Task brief.
Every record must reappear in the answer exactly as given.

Provided entries.

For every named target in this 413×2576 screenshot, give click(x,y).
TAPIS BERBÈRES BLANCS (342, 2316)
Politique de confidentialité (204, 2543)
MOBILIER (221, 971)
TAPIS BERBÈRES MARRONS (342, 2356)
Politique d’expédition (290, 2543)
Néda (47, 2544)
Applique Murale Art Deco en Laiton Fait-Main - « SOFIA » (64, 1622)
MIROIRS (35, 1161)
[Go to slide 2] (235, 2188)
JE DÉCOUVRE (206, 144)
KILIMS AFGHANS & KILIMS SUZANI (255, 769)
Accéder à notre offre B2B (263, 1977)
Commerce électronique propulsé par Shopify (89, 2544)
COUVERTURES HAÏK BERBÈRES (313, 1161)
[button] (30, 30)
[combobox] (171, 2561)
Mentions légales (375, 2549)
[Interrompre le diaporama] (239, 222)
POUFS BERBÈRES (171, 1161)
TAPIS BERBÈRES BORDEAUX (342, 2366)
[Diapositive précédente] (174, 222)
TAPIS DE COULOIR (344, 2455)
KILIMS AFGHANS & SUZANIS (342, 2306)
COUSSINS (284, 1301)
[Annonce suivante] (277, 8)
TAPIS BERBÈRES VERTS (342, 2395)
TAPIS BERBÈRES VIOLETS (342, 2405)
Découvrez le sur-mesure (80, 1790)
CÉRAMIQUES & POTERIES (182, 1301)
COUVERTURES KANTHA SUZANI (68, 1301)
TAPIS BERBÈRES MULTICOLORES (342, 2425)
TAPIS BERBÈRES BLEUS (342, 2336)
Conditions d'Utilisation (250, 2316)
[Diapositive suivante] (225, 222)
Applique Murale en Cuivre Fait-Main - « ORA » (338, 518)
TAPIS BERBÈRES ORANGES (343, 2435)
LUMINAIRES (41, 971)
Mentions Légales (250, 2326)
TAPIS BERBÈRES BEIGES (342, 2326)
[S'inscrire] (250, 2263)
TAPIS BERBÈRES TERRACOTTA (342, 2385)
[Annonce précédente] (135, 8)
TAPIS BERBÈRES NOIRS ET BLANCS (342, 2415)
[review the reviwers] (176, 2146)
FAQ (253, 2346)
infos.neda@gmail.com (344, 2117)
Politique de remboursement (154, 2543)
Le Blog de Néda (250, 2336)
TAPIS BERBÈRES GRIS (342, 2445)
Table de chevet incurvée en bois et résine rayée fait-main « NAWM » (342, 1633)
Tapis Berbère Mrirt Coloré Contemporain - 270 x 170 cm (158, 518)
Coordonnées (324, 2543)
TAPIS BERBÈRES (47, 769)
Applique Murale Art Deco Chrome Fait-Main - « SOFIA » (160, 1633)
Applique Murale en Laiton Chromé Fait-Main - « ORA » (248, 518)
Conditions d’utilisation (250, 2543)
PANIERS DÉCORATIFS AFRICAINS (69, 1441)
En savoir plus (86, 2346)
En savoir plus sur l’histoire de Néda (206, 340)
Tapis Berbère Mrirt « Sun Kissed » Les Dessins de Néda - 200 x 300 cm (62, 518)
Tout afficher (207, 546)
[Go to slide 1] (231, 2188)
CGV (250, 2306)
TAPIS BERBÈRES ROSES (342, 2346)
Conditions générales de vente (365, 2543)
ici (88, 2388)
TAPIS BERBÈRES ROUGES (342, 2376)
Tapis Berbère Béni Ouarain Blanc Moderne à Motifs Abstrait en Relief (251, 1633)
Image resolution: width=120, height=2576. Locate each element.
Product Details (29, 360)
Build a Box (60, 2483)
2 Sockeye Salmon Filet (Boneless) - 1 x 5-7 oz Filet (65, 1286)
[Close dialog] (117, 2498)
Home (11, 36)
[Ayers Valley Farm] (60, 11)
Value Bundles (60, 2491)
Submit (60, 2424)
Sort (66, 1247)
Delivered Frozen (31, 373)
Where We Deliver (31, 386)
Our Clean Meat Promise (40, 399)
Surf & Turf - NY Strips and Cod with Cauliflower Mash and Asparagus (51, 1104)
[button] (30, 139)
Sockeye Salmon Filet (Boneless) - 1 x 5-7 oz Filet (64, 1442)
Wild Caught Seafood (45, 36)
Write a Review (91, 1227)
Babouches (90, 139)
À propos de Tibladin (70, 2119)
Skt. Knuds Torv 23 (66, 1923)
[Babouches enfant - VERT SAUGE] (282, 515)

Written response.
For every named target in this 413×2576 screenshot, give click(x,y).
TAPIS BERBÈRES BLANCS (342, 2316)
Politique de confidentialité (204, 2543)
MOBILIER (221, 971)
TAPIS BERBÈRES MARRONS (342, 2356)
Politique d’expédition (290, 2543)
Néda (47, 2544)
Applique Murale Art Deco en Laiton Fait-Main - « SOFIA » (64, 1622)
MIROIRS (35, 1161)
[Go to slide 2] (235, 2188)
JE DÉCOUVRE (206, 144)
KILIMS AFGHANS & KILIMS SUZANI (255, 769)
Accéder à notre offre B2B (263, 1977)
Commerce électronique propulsé par Shopify (89, 2544)
COUVERTURES HAÏK BERBÈRES (313, 1161)
[button] (30, 30)
[combobox] (171, 2561)
Mentions légales (375, 2549)
[Interrompre le diaporama] (239, 222)
POUFS BERBÈRES (171, 1161)
TAPIS BERBÈRES BORDEAUX (342, 2366)
[Diapositive précédente] (174, 222)
TAPIS DE COULOIR (344, 2455)
KILIMS AFGHANS & SUZANIS (342, 2306)
COUSSINS (284, 1301)
[Annonce suivante] (277, 8)
TAPIS BERBÈRES VERTS (342, 2395)
TAPIS BERBÈRES VIOLETS (342, 2405)
Découvrez le sur-mesure (80, 1790)
CÉRAMIQUES & POTERIES (182, 1301)
COUVERTURES KANTHA SUZANI (68, 1301)
TAPIS BERBÈRES MULTICOLORES (342, 2425)
TAPIS BERBÈRES BLEUS (342, 2336)
Conditions d'Utilisation (250, 2316)
[Diapositive suivante] (225, 222)
Applique Murale en Cuivre Fait-Main - « ORA » (338, 518)
TAPIS BERBÈRES ORANGES (343, 2435)
LUMINAIRES (41, 971)
Mentions Légales (250, 2326)
TAPIS BERBÈRES BEIGES (342, 2326)
[S'inscrire] (250, 2263)
TAPIS BERBÈRES TERRACOTTA (342, 2385)
[Annonce précédente] (135, 8)
TAPIS BERBÈRES NOIRS ET BLANCS (342, 2415)
[review the reviwers] (176, 2146)
FAQ (253, 2346)
infos.neda@gmail.com (344, 2117)
Politique de remboursement (154, 2543)
Le Blog de Néda (250, 2336)
TAPIS BERBÈRES GRIS (342, 2445)
Table de chevet incurvée en bois et résine rayée fait-main « NAWM » (342, 1633)
Tapis Berbère Mrirt Coloré Contemporain - 270 x 170 cm (158, 518)
Coordonnées (324, 2543)
TAPIS BERBÈRES (47, 769)
Applique Murale Art Deco Chrome Fait-Main - « SOFIA » (160, 1633)
Applique Murale en Laiton Chromé Fait-Main - « ORA » (248, 518)
Conditions d’utilisation (250, 2543)
PANIERS DÉCORATIFS AFRICAINS (69, 1441)
En savoir plus (86, 2346)
En savoir plus sur l’histoire de Néda (206, 340)
Tapis Berbère Mrirt « Sun Kissed » Les Dessins de Néda - 200 x 300 cm (62, 518)
Tout afficher (207, 546)
[Go to slide 1] (231, 2188)
CGV (250, 2306)
TAPIS BERBÈRES ROSES (342, 2346)
Conditions générales de vente (365, 2543)
ici (88, 2388)
TAPIS BERBÈRES ROUGES (342, 2376)
Tapis Berbère Béni Ouarain Blanc Moderne à Motifs Abstrait en Relief (251, 1633)
Image resolution: width=120, height=2576. Locate each element.
Product Details (29, 360)
Build a Box (60, 2483)
2 Sockeye Salmon Filet (Boneless) - 1 x 5-7 oz Filet (65, 1286)
[Close dialog] (117, 2498)
Home (11, 36)
[Ayers Valley Farm] (60, 11)
Value Bundles (60, 2491)
Submit (60, 2424)
Sort (66, 1247)
Delivered Frozen (31, 373)
Where We Deliver (31, 386)
Our Clean Meat Promise (40, 399)
Surf & Turf - NY Strips and Cod with Cauliflower Mash and Asparagus (51, 1104)
[button] (30, 139)
Sockeye Salmon Filet (Boneless) - 1 x 5-7 oz Filet (64, 1442)
Wild Caught Seafood (45, 36)
Write a Review (91, 1227)
Babouches (90, 139)
À propos de Tibladin (70, 2119)
Skt. Knuds Torv 23 (66, 1923)
[Babouches enfant - VERT SAUGE] (282, 515)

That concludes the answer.